* [Page excerpt]
-*-*-

The statement published earlier today (3rd February) by the STM Association and signed by a number of its members (and a number of non-members), continues to perpetuate a number of myths and errors relating to the Rights Retention Strategy.

From the start it is worth stressing that cOAlition S continues to engage with many of the publishers who are signatories to the letter, supporting routes which enable the Version of Record (VoR) to be made Open Access.  Funders, like Wellcome, are not only supporting Article Processing Charges in fully open access journals, but also allow their funding to be used to support transformative arrangements – such as Read and Publish agreements – and more recently, transformative journals (which a number of signatories – including Elsevier and Springer Nature – have developed). Although the Rights Retention Strategy (RRS) is indeed being implemented as of January 2021, publishers have received notice of the Rights Retention Strategy since July 2020, and cOAlition S has held various meetings with them to discuss their concerns and explain what the RRS is trying to achieve.

We agree that management and support of the peer review process require significant resources. However, while we do not underestimate the value that publishers add to the process, we point out that peer review is conducted on a voluntary basis by the research community.

We are somewhat perplexed to read that the “Rights Retention Strategy ignores long-standing academic freedoms”. As these are left unspecified, it is hard to see how that could be the case. However, we believe the Rights Retention Strategy restores long-standing academic freedoms, in that it asserts the authors’ ownership of their publication after peer review, to re-use and share as they please. It is up to the publishers to demonstrate the added value of the Version of Record, for which cOAlition S funders are willing to pay, as we have repeatedly stated.

-*-*-

* [Data rows]

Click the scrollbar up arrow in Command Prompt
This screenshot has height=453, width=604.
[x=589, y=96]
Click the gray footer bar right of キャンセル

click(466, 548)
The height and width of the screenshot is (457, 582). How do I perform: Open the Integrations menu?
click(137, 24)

-*-*-

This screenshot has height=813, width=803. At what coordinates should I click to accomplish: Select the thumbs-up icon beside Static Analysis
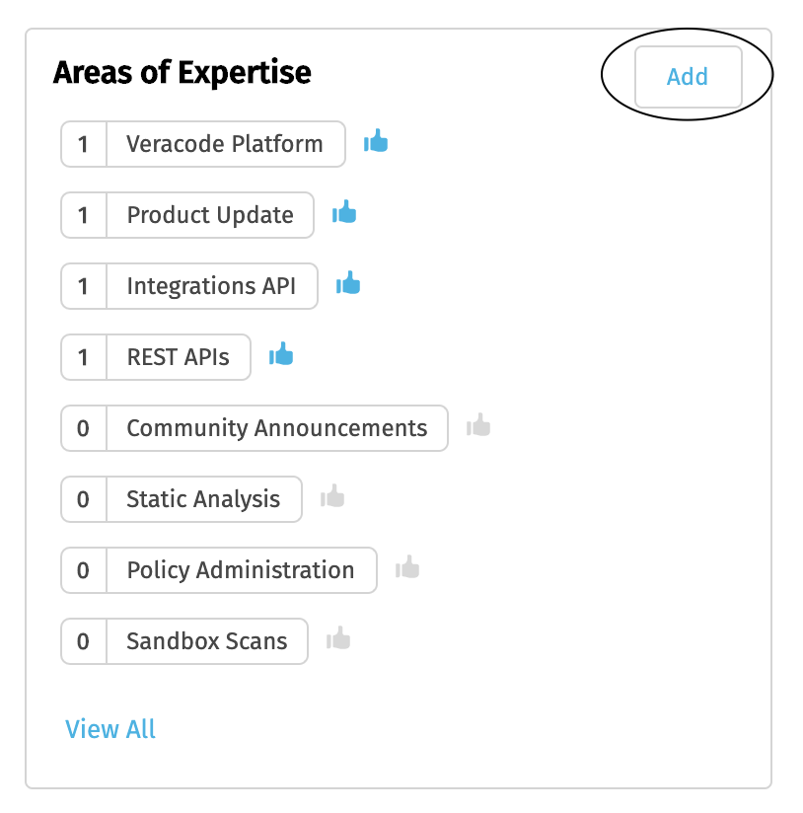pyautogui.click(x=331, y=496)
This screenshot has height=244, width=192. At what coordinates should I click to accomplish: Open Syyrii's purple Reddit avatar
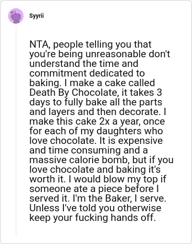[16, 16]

-*-*-

* [What to work on]
A. According to the statement on the Rights Retention Strategy, since when have publishers received notice of the strategy?
B. Continue the statement on the Rights Retention Strategy, starting after its last sentence.

* [Results in order]
A. Since July 2020.

B.
The paper also states – without substantiating this claim – that the Rights Retention Strategy will undermine the Version of Record. Again, how exactly this will be achieved is left unspecified. We allow for publishers to formulate conditions on the relation between the Author Accepted Manuscript and the Version of Record: publishers can stipulate that reference should always be made to the Version of Record. We also believe that the authors themselves have a vested interest in referring to the Version of Record. As is well known, peak re-submissions to ArXiv happen at the time of publication, which suggests that authors are uploading the AAM or the VoR. This seems not to have affected the integrity of the VoR, nor indeed publishers’ income. So we see no reason for this gloomy and wholly unsubstantiated prediction.

Furthermore, the statement attempts to confuse authors, stating ominously that “The signatory publishers (…) urge authors to consult with their journals of choice as to what is allowed.” Authors need not do any such thing. Using the Rights Retention Strategy is an individual right that authors have to assert intellectual ownership of their work. They do not need the publishers’ permission to exercise that right. In addition, the Rights Retention Strategy is now a contractual grant condition for cOAlition S grantees. It would be a matter of significant concern if we saw the publishers encouraging cOAlition S grantees to violate their contractual obligations with their funder.

Publishers are, of course, at liberty to reject all manuscripts which give notice to the publisher of the prior right to share their accepted manuscript.  Publishers who wish to do so, should contact cOAlition S so that we can update the Journal Checker Tool with this information.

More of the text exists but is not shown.